The CCP wants to bump up its urban population, matching the necessity of shifting from a production-based economy to a consumption-based one and shaking off its reliance on investment-heavy growth. In early 2014, China’s urban population accounted for nearly 54 percent of the country. By 2020, the plan is to have 60 percent of its people permanently settled in urban areas, according to Xinhua.
But relocation in China isn’t as simple as packing a bag and buying a train ticket. Social benefits are tied to a legal document called hukou, which is a household registration system that indicates personal identification and helps the central government track rural-to-urban migration. The system informs policymakers and influences how they regulate the flow of a migrating workforce. Hukou documents limit the benefits entitled to many migrants who leave rural areas to work in urbanized locations, including the education resources offered to their children, who are not allowed to attend city schools. After all, city schools receive no funding to care for the children of migrant workers.

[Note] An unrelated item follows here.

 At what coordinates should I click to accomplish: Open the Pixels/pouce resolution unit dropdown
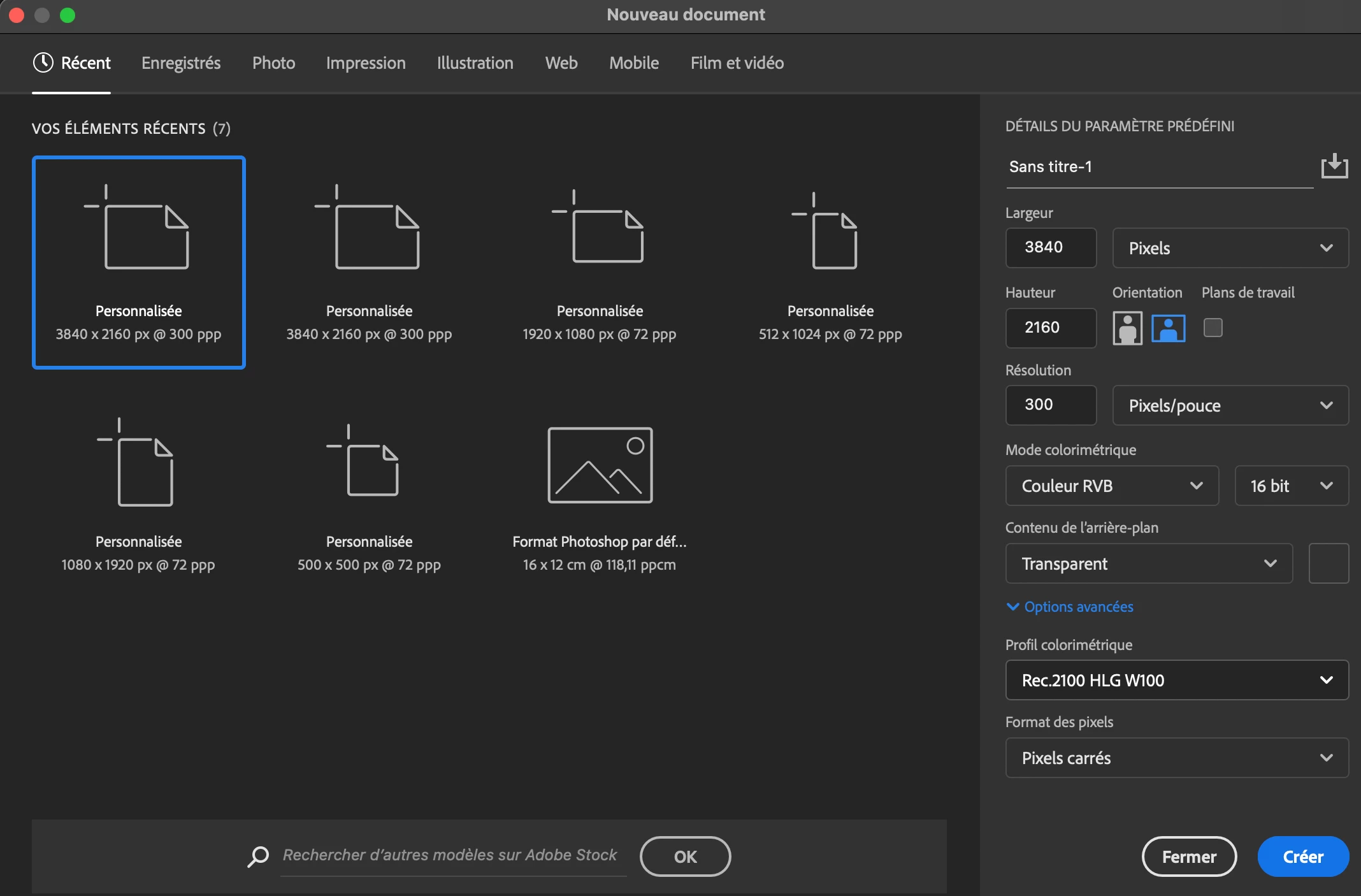coord(1230,405)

That leaves the option of sending the children of migrants to private schools. While some leave their children at home to be cared for by grandparents, many try to keep the family together by moving to new cities as a unit despite the limitations imposed by the hukou system. For parents whose vocations typically revolve around manual labor, private school fees that edge near $1,000 per term are a little too high for their comfort. Without significant reform to this system, a population sector that contributed greatly to China’s economic growth simply cannot afford to birth more children.
So what else is behind China’s new two-child policy? It’s an effort to temper rising out-of-pocket health-care costs. Beijing wants to implement a $124 billion strategy called Healthy China 2020, which aims to offer universal health care to all of its citizens by, well, 2020. Reforms began in 2009, and seem to be on track. (In a strange twist, the February cyber-attack that targeted health insurer Anthem turned out to be conducted by Chinese hackers whose mission was to learn about the American health-care system.)
The CCP knows that taxing a dwindling workforce won’t be sufficient to fund the medical care for 1.4 billion people. Its new two-child policy doesn’t just represent the CCP’s hope for a bump in worker numbers—it would take at least two decades for those benefits to manifest—it also represents a gambit for an increase in consumers as well. Yet Chinese citizens don’t seem to be buying into the plan. Urbanites are perfectly happy to focus their efforts on a single child, or even none at all.
The message remains present: young couples need to do it for China, and do it for mom (and dad). Unfortunately, 2016 is the year of the sheep. Those born under the sheep zodiac are believed to be tender and hardworking, but also indecisive and weak-willed, and the zodiac’s popularity is eclipsed by the dragon and tiger—yet another untimely hurdle for the CCP's repopulation plans.